Dienstag, 11. November 2014

Glaube, Vorurteile, IS: ein konvertierter Moslem erzählt


Warum berichtet der Spiegel nicht mal über normale Menschen, die zum Islam konvertiert sind, sondern immer nur über die, die fanatisch für die IS in den Krieg ziehen wollen? Die Frage hat ein Anrufer der Redaktion gestellt.
„Was ist denn Ihre Geschichte?“, fragt ihn der Journalist.
„Ich bin ein ganz normaler Typ.“
„Dann können wir es auch nicht drucken.“
Die Anekdote erzählt mir ein Bekannter, der seit fünf Jahren und einem Monat Moslem ist. „Das ist das Problem“, sagt er. „In den Medien verkauft sich nur, was spannend ist. Und da ist ein 19-Jähriger, der sich eine Kalaschnikow schnappt, interessanter, als die Konvertiten, die gar nicht auffallen.“
Deshalb möchte ich in diesem Blog mal seine Geschichte erzählen: Warum hat ihn der islamische Glaube überzeugt? Wie geht er im Alltag damit um? Was denken er und seine Gemeinde über die IS?

Du erzählst nur wenigen Leuten, dass du Moslem bist, und möchtest dieses Interview anonym führen. Warum?
Christen rennen auch nicht den ganzen Tag durch die Straße und sagen jedem, dass sie Christen sind – außer, sie missionieren gerade. Im Alltag kommt man einfach nicht dazu, das zu thematisieren. Auf der Arbeit weiß niemand von meinem Glauben. Mein Chef ist ein sehr offener Mensch, der hätte wohl Verständnis. Aber ich weiß nicht, wie andere Kollegen reagieren würden. Die Stimmung beim Thema Muslime war in Deutschland nie besonders gut. Seit dem 11. September und jetzt seit ein, zwei Jahren ist die öffentliche Meinung so negativ, dass ich besser nichts sage.

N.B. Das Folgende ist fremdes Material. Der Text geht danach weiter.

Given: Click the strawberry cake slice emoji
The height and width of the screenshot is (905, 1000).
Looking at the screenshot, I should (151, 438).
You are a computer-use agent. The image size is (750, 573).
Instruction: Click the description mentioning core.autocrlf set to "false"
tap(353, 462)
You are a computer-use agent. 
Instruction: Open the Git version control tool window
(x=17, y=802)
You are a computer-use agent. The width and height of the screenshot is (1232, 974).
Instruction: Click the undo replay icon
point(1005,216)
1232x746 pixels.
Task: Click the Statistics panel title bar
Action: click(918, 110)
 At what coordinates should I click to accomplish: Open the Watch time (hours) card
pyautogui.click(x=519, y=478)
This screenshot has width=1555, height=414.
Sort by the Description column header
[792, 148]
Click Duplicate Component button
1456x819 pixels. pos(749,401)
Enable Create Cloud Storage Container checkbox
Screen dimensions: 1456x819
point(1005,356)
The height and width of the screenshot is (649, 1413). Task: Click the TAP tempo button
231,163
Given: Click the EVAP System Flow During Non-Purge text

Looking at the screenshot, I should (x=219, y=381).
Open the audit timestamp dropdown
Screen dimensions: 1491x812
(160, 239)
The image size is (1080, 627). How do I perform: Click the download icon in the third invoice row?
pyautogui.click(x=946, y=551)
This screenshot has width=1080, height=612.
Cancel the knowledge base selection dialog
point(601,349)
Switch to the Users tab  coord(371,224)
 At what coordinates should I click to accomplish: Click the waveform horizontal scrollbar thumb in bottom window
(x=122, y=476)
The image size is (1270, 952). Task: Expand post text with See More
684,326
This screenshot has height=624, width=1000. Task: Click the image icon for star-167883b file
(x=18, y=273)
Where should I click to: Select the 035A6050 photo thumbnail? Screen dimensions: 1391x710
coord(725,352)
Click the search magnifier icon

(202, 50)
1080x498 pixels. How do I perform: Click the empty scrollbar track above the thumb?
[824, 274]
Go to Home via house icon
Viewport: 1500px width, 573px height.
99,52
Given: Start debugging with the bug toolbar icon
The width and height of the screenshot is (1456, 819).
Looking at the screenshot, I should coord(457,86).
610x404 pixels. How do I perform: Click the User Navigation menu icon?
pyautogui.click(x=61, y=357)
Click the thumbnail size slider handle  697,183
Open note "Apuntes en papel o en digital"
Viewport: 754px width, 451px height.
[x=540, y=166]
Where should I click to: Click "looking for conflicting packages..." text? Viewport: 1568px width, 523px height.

Aber fällt es nicht auf, wenn zum Beispiel Ramadan ist?
Wenn mich Kollegen mit in die Kantine nehmen wollen, sage ich einfach, dass ich später esse. Bisher ist es noch niemandem aufgefallen. Wenn ich bete, schließe ich für fünf Minuten das Büro ab. Beim Einkaufen schaue ich mir die Verpackung genau an, ob keine Gelatine drin ist. Aber da bin ich nicht paranoider als jeder Vegetarier.

Was ist mit deiner Familie?
Im Familien- und Freundeskreis weiß es eigentlich jeder.

Was haben deine Eltern gesagt, als du konvertiert bist?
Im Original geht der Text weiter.